More pearls of wisdom you ask? Well I guess I have a couple more up my sleeve. Managing expectations is important: talk to each other about how often you will realistically be able to visit each other so than no side is left feeling disappointed. This also applies to how often you crazy kids might call text, or snapchat (whatever your preferred method of communication). I’m not saying you should make a precise schedule, but having an idea that on a Wednesday your girlfriend has classes all day and then a three hour pottery class with her new craft friends, might explain why she hasn’t been super responsive to that hilarious cat video you sent.
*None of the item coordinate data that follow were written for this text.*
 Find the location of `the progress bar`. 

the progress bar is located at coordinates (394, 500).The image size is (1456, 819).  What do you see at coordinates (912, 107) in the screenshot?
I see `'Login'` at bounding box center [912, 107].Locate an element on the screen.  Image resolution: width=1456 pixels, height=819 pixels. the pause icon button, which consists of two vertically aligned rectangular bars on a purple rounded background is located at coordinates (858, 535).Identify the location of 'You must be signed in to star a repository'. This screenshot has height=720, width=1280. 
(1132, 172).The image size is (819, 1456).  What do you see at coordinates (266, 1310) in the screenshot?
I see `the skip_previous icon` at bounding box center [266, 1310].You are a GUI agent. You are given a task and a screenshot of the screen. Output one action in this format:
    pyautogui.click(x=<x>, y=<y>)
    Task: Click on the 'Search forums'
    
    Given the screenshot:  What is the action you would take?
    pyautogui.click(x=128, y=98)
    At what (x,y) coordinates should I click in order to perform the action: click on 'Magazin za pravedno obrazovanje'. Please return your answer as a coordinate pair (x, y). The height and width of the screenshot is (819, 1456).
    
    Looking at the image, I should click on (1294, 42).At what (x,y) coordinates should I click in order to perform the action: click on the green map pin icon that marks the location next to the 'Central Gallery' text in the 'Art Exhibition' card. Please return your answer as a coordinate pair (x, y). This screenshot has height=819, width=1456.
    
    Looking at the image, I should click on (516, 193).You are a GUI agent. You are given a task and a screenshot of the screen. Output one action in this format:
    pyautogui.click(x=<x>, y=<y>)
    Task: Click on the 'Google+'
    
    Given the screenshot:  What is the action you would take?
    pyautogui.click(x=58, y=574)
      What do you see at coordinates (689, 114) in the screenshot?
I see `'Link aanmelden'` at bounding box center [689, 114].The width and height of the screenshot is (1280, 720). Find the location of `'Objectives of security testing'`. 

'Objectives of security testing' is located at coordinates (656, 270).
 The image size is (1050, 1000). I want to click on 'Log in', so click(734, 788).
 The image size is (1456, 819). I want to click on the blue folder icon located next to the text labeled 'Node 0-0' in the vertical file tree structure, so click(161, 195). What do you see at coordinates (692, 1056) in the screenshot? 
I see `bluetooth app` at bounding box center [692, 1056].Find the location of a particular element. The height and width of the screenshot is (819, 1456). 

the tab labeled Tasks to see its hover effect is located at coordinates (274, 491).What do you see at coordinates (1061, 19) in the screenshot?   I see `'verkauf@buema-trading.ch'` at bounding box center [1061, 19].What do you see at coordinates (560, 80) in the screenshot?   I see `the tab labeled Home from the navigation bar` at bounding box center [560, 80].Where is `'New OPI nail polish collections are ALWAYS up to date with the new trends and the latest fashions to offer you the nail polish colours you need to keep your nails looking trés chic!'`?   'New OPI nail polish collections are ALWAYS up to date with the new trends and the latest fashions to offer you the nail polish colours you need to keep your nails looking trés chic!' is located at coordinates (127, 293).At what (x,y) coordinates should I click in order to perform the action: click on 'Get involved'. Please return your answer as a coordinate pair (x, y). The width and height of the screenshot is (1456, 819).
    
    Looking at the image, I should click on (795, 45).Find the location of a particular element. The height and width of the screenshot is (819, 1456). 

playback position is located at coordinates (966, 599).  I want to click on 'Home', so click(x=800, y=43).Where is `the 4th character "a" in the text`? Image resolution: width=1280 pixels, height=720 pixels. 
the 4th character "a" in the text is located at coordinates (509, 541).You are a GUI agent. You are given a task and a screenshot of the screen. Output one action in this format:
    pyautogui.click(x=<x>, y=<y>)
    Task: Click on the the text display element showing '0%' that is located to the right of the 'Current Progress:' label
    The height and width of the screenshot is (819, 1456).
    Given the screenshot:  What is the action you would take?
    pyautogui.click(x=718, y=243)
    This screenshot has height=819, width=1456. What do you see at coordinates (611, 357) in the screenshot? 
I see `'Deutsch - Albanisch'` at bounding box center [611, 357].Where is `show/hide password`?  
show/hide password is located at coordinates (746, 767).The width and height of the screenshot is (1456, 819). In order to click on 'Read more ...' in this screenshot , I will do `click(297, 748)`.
Bear in mind that people have different desires when it comes to communication – you might want to text throughout the day, they might be happy with a phone call every second day, or perhaps a weekly email. All of these things are ok. Ideally you will both be on the same page when it comes to communication, but if not then you will need to respect each other’s feelings and boundaries. You should both be equally invested in the relationship and you should both show this. Perhaps make use of the postal service, resurrect the love letter, send them a package containing a nice pair of socks. In my experience these can be a great way to show someone you’re thinking about them, maybe even a perk of the long distance relationship.
Ultimately relationships can be unpredictable at the best of times and we all know that there are no right answers. What works for one couple will not necessarily work for another, but I hope my musings have been at the very least interesting. Whatever you decide to do, whether you arrive at university with a partner or are single, good luck! You’re in for a big year.